Consigne 1: Indiquez si chacune des affirmations (a), (b) et (c) concorde avec l'extrait sur la pression exercée sur les chômeurs, en répondant par oui ou par non et en citant à l'identique les mots qui tranchent. (a) La pression sur les chômeurs se limite à un seul pays. (b) La dégradation du niveau de vie des catégories populaires tient en particulier au coût du logement. (c) Le mouvement de pression est présenté comme isolé et spontané.
Consigne 2: Reprenez l'extrait sur la pression exercée sur les chômeurs à partir de sa dernière phrase et poursuivez-le.

Extrait du document:
▼

Alors que s’ouvre une nouvelle campagne présidentielle, le niveau de vie des catégories populaires continue à se dégrader, en particulier à cause du coût du logement.
Et quand le chômage recule, cela tient pour beaucoup à l’importance des classes d’âge qui partent à la retraite, à la généralisation des stages et contrats sous-payés, enfin à la rigueur punitive de l’indemnisation des chômeurs.

La pression ne cesse de s’accentuer sur les chômeurs et les « bénéficiaires » d’allocations sociales durablement écartés de l’emploi.

Elle s’étend à l’ensemble des pays membres de l’Organisation de coopération et de développement économiques (OCDE), et s’exerce à tous les niveaux : discours politiques, prises de position des essayistes et des commentateurs, gros titres de la presse, rapports officiels.

Sans oublier l’essentiel : les politiques de l’emploi mises en oeuvre, qui réservent un traitement particulier aux privés d’emploi.

Ce mouvement est général et coordonné.

Dans ses Perpectives de l’emploi 2006, l’OCDE avance sans fard les grandes lignes qui forment selon elle l’« économie politique des réformes » entreprises depuis 1994 , dont la partie la plus copieuse concerne les « stratégies d’activation des chômeurs ».

▲

Documents fournis:
▼

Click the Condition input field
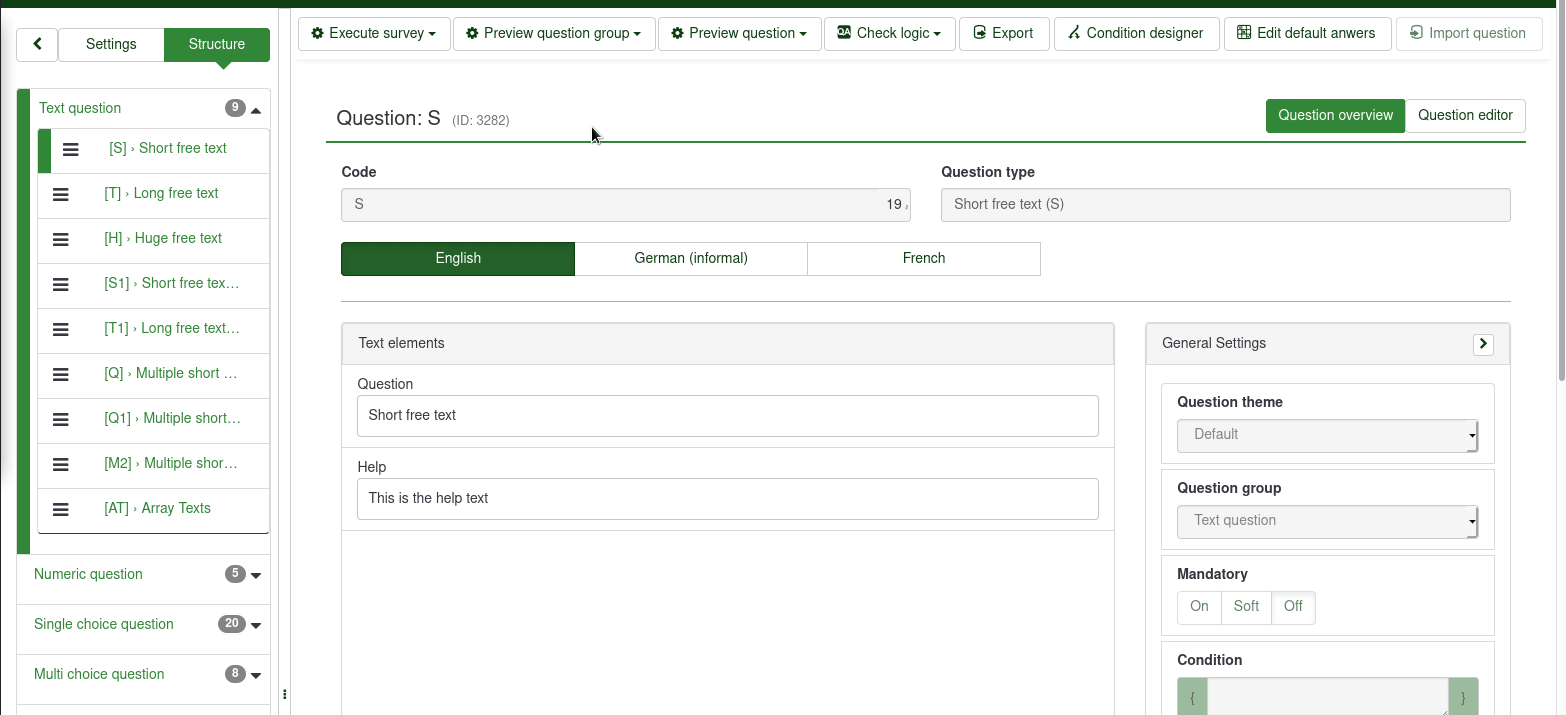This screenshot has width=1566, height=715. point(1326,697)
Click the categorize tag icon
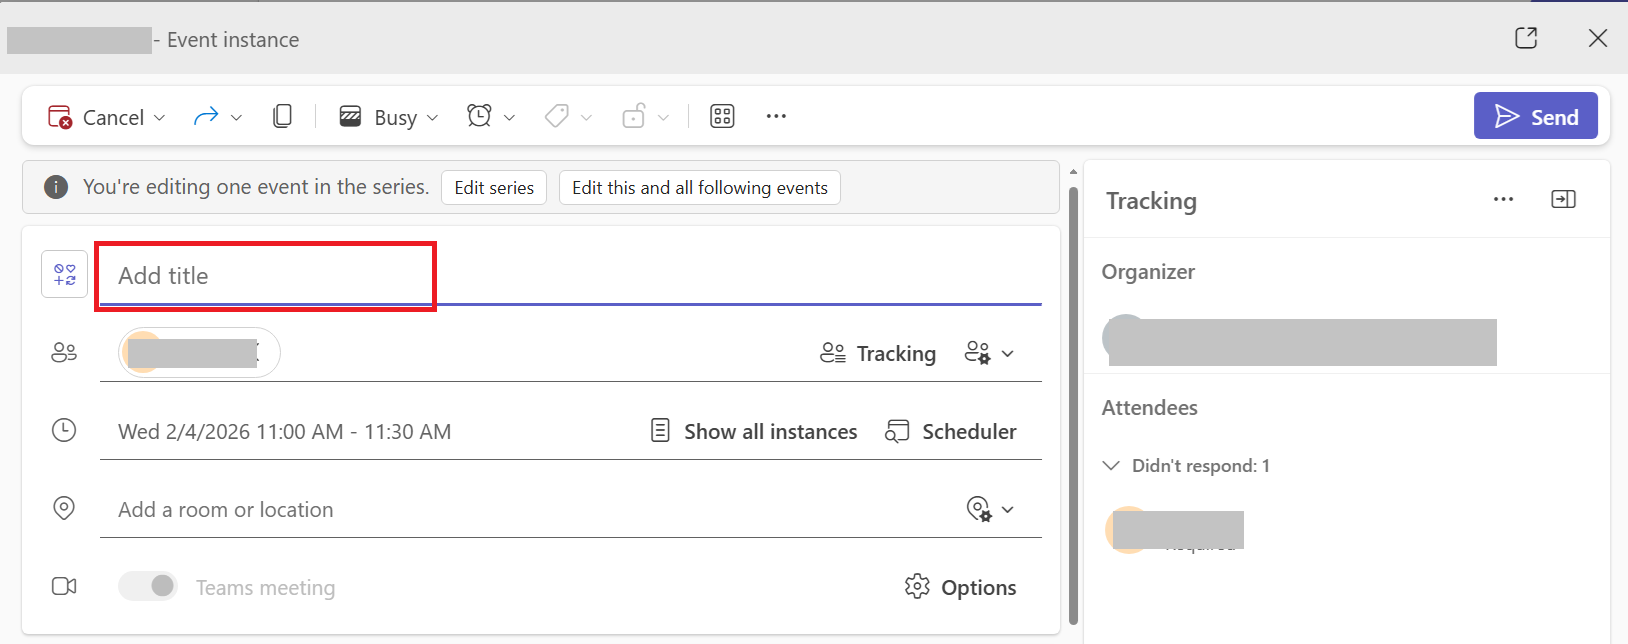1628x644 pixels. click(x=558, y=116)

▲

Corrigé 1:
(a) Non : « Elle s’étend à l’ensemble des pays membres de l’Organisation de coopération et de développement économiques (OCDE) ».
(b) Oui : « en particulier à cause du coût du logement ».
(c) Non : « Ce mouvement est général et coordonné. »

Corrigé 2:
L’organisation qui siège au château de la Muette (le bien mal nommé) voudrait « s’intéresser davantage à l’ensemble des aspects de la protection sociale ».

Elle poursuit donc sans relâche son travail d’acclimatation de la doctrine du workfare (rendre le travail « payant ») à l’ensemble des pays membres.

Lesquels sont invités, sous couvert de « faciliter le passage de l’assistanat à l’activité professionnelle », à démêler l’écheveau des institutions protectrices du salariat, à commencer par les systèmes d’allocations-chômage.

Le coeur de la doctrine est plus que jamais réaffirmé : « Puisque beaucoup de personnes inactives en âge de travailler bénéficient d’allocations, il importe que celles-ci ne constituent pas des obstacles à l’emploi ».

Rien que dans le cas de la France, l’inventaire des « réformes » entreprises depuis une dizaine d’années sous la bannière du workfare suffirait à donner le tournis.

Au nom de l’« encouragement au travail », les politiques de l’emploi et, plus largement, les politiques fiscales et sociales ont été réorientées de façon à alterner le bâton et la carotte en direction des chômeurs.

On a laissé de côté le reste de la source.